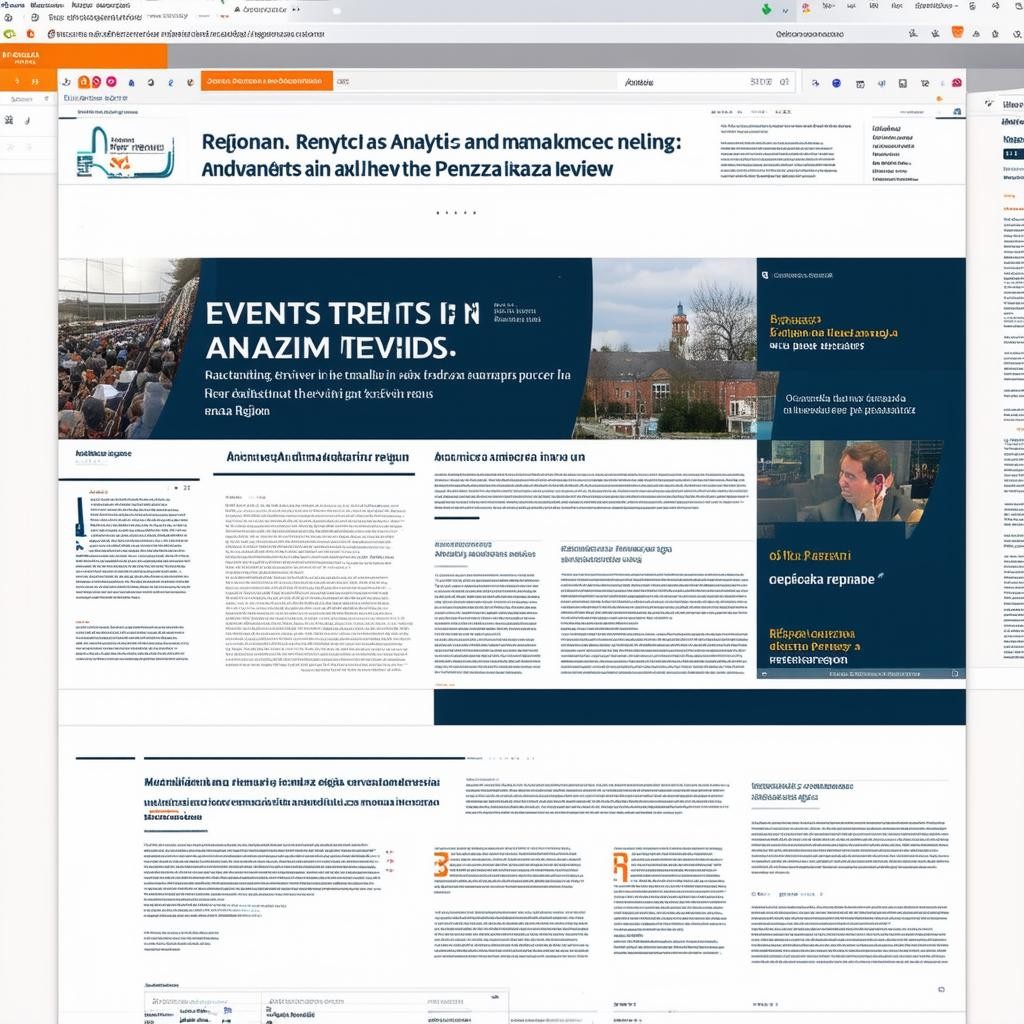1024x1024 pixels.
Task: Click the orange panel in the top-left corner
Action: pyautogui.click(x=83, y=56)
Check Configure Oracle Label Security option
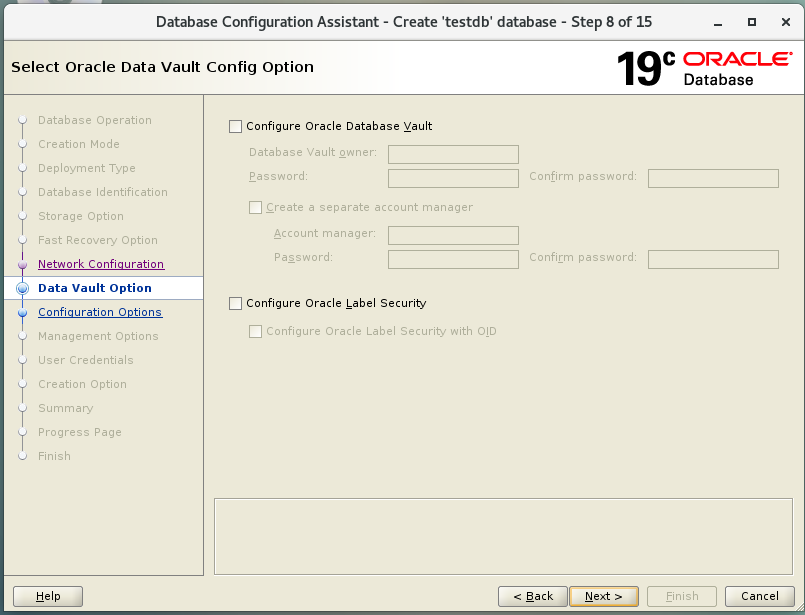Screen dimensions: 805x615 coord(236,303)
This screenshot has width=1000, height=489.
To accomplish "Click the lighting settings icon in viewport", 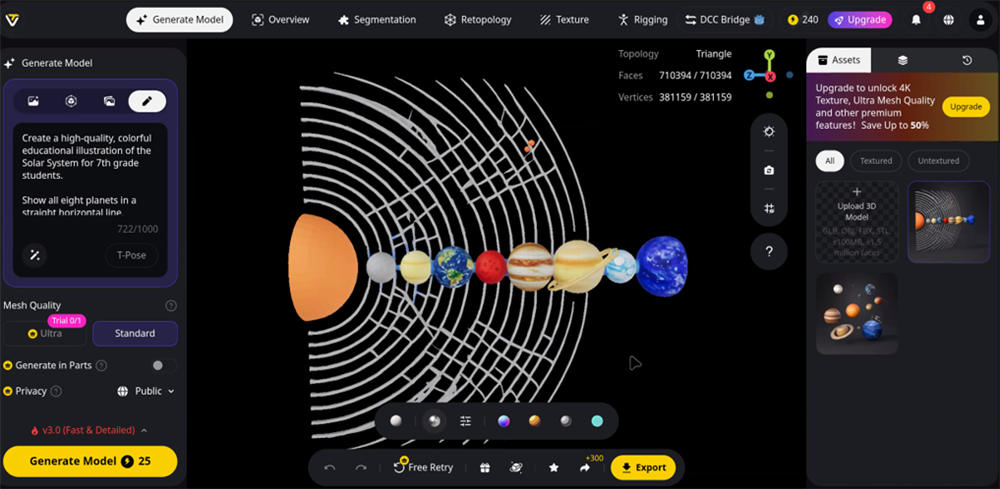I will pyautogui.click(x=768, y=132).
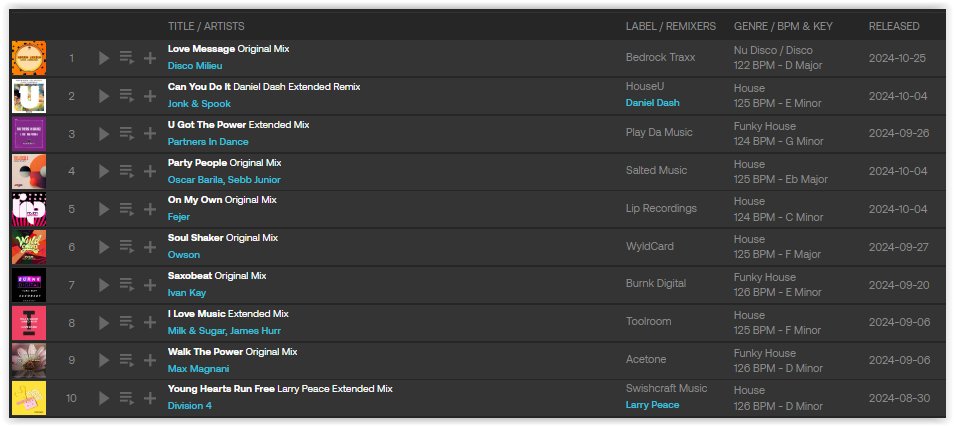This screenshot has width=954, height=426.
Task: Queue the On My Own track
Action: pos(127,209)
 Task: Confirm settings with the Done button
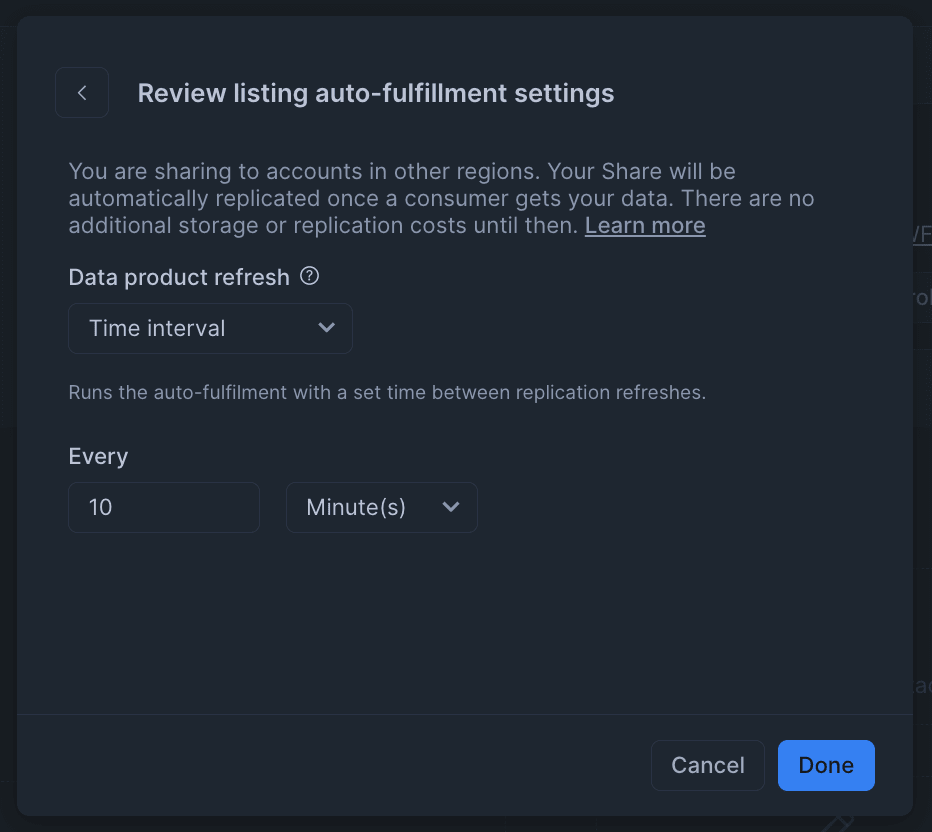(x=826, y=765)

▬▬▬

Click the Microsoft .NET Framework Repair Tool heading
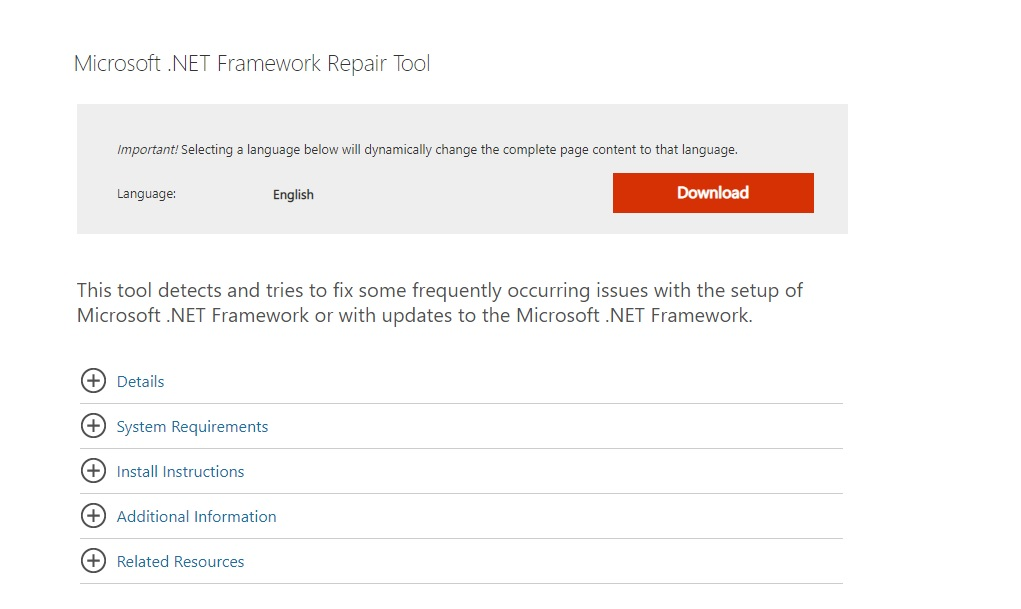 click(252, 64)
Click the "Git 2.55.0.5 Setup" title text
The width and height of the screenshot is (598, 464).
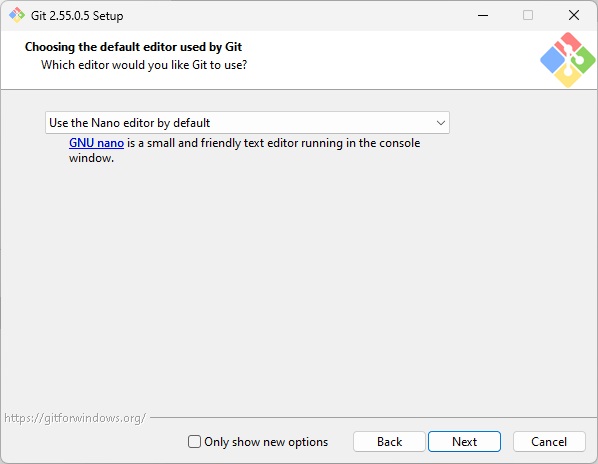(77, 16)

▬▬▬

#### What is needed
Count the lines in the rows above that contain the string "Task", and give only the number.

#### Output of the exercise
3